Opposition backs Pak govt against Qadri
Pakistan’s opposition parties have announced that they will resist any “extra-constitutional changes” in the country and will support the government and the Election Commision in holding general elections later this year, reports Imtiaz Ahmad.world Updated: Jan 17, 2013 00:04 IST
Pakistan’s opposition parties have announced that they will resist any “extra-constitutional changes” in the country and will support the government and the Election Commision in holding general elections later this year.
Opposition leader Mian Nawaz Sharif told a press conference in Islamabad on Wednesday that the goverment should announce an election schedule “as soon as possible” and announce the formation of an interim set-up ahead of the elections.
Sharif was accompanied at the press conference by representatives of most political parties.
In the meantime, Minhajul Quran International (MQI) leader Tahirul Qadri, whose sit-down protest in Islamabad continues, outlined four demands during his address on Wednesday and set a one-day deadline for them to be fulfilled.
The demands were: to announce electoral reforms before elections, to dissolve the election commission and form a new one, to not allow compromise between two political parties in a proposed caretaker set-up and to dissolve the provincial and national assemblies.
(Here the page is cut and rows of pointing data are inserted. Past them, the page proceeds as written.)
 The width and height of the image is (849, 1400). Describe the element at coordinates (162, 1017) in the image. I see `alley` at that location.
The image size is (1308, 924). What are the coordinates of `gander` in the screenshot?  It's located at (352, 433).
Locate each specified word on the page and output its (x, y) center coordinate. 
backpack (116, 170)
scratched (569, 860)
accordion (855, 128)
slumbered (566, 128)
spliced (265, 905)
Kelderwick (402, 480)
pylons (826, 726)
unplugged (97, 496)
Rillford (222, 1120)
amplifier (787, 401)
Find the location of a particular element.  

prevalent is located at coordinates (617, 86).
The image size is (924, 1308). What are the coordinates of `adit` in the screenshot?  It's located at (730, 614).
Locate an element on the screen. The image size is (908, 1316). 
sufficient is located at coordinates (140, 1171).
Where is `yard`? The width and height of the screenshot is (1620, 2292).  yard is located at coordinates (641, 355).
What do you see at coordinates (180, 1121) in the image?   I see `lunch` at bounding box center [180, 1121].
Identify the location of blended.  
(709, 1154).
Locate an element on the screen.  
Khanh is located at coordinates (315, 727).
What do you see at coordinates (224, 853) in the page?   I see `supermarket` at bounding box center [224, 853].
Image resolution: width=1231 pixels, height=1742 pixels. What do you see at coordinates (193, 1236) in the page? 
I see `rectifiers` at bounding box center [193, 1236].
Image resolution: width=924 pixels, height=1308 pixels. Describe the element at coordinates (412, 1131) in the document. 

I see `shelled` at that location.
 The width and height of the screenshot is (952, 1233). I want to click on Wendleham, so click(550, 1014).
In response, information minister Qamar Zaman Kaira questioned their credibility.
“He wants the government, assemblies, parliament and the election commission to be dissolved and then get the caretaker government to himself… But if all these things are dissolved, then how will new things be formed?” he said at a press briefing.
However, the points raised by Qadri have found sympathy even within the main political players of the country.
The Muttahida Qaumi Movement says it supports Qadri “in principle” because he talks of taxing rich landlords and bringing some sort of accountability for politicians.
Imran Khan’s Tehreek-e-Insaf supports Qadri’s demand to change the set-up of the election commission and to examine politicians before they are allowed to stand for office.